Tourism in Cesar Department refers to the tourism in the Colombian Department of Cesar. Tourism developed primarily in Valledupar during the middle of the 20th century after the creation of Cesar Department, but had its precedents in religious peregrination during the Holy Week, Catholic Church tradition with peregrines going to Valledupar to celebrate processions, religious masses, saint of Ecce Homo veneration, the Virgen del Carmen, among others, these peregrinations were also popular in Atanquez a small village enclaved in the Sierra Nevada de Santa Marta, were the local culture inherited from the Spanish and Indigenous develop the "devil dancers" (La danza de los diablos).

With the popularization of the vallenato music, in 1968 the Vallenato Legend Festival was created to celebrate the a local legend. This festival became the major attraction for tourists in the Cesar Department and has been promoted by the local and national government as national attraction.

Another touristic attraction is the Sierra Nevada de Santa Marta with its variety of flora and fauna, it is also a National Natural Parks of Colombia and it is promoted as ecotouristic destination, the most popular destinations are the towns of Pueblo Bello, La Mina, Atanquez, and Nabusimake.

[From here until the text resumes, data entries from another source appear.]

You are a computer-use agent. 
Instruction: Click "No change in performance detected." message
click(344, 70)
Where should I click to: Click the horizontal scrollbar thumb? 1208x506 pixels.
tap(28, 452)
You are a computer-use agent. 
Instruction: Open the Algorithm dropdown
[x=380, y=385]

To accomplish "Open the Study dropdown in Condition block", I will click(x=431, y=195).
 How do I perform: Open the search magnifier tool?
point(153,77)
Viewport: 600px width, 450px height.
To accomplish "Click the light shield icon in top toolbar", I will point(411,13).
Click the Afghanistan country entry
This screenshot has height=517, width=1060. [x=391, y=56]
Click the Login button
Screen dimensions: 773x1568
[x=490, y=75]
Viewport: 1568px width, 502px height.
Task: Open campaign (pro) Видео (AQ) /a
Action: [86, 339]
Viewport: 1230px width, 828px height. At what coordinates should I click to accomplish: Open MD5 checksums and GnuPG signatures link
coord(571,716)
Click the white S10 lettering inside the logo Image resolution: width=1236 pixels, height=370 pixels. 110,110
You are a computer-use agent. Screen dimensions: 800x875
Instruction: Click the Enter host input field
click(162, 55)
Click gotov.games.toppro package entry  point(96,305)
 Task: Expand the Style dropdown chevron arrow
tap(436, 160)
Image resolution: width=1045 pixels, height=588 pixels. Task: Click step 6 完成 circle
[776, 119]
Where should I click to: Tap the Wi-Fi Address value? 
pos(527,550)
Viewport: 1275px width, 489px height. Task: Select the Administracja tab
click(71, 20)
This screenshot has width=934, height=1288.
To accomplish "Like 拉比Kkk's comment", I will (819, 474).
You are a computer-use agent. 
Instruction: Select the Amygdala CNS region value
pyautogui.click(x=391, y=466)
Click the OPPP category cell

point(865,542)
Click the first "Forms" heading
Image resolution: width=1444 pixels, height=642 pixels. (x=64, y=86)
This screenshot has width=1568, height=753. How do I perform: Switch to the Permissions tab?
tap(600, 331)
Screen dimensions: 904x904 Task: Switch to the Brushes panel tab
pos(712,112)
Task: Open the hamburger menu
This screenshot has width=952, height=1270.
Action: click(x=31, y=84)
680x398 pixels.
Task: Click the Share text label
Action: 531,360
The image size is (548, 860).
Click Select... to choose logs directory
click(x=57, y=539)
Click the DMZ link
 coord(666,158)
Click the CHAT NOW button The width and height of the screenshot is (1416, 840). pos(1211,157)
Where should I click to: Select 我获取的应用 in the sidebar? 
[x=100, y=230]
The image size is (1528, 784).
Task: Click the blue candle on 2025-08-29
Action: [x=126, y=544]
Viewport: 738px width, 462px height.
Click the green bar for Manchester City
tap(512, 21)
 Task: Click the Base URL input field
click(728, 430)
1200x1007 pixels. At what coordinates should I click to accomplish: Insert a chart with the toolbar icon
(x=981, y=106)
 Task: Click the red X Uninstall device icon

In the Sierra Nevada de Santa Marta another attraction is the Arhuaco indigenous culture with its traditions. In the corrgimiento of Valencia de Jesús there is one of the oldest churches in the Americas constructed by the Spanish. as well as numerous small towns in the department still preserve the colonial architecture, constructed by the Spanish colonizers that came as part of the Spanish colonization of the Americas.